### PROMPT
For every line in the records that has the word "Choose", make a copy.

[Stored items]
--
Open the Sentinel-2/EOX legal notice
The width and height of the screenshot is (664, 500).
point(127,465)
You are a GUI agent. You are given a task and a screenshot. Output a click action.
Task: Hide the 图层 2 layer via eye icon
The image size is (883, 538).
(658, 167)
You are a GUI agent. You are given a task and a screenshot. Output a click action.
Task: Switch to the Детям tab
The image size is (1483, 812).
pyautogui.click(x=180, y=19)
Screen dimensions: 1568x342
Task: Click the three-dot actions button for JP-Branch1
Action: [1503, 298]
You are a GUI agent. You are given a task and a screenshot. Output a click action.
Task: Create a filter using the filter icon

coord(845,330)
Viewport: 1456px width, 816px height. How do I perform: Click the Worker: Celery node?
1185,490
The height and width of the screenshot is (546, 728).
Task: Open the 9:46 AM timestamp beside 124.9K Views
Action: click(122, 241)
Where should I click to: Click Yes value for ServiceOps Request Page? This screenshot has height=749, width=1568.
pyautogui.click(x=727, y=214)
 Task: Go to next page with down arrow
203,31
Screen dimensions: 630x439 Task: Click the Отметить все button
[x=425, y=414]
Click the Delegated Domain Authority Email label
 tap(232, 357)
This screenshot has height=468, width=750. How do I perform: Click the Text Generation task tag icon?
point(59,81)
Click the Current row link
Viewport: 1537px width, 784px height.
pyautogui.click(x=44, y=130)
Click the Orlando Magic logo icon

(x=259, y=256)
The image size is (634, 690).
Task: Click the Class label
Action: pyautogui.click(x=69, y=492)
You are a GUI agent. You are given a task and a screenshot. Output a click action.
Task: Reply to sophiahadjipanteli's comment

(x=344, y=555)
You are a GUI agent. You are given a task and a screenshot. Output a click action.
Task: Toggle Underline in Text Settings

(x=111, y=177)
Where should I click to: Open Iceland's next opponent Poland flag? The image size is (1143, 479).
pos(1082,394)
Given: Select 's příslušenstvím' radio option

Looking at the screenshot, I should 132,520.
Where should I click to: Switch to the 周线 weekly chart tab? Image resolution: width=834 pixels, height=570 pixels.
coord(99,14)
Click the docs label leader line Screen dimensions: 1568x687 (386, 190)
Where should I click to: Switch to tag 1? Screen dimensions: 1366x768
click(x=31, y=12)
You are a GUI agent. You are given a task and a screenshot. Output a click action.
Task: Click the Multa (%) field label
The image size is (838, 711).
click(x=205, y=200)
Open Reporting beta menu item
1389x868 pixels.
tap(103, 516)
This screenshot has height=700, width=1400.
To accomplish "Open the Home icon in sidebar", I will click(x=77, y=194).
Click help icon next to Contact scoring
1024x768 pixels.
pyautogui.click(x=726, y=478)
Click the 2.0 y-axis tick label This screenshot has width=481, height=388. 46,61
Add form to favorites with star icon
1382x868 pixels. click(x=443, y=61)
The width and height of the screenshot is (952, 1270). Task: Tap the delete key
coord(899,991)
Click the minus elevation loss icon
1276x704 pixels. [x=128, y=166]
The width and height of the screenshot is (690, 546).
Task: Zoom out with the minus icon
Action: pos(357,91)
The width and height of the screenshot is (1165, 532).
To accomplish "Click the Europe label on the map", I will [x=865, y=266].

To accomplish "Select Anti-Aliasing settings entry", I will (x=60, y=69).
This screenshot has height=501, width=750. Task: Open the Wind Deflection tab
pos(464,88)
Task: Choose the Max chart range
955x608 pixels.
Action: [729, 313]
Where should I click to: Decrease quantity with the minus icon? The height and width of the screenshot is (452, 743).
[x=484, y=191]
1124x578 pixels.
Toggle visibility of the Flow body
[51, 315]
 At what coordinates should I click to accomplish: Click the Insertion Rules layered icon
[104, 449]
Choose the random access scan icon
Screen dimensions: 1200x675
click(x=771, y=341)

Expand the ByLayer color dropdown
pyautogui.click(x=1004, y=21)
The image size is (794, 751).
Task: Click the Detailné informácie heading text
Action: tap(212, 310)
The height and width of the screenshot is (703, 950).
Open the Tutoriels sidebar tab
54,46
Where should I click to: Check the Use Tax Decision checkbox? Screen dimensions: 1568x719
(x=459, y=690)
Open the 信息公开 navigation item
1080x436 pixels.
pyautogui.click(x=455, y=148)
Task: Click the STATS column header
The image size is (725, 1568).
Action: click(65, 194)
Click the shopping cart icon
--
### WORKED SOLUTION
Task: Choose the Max chart range
Choose the random access scan icon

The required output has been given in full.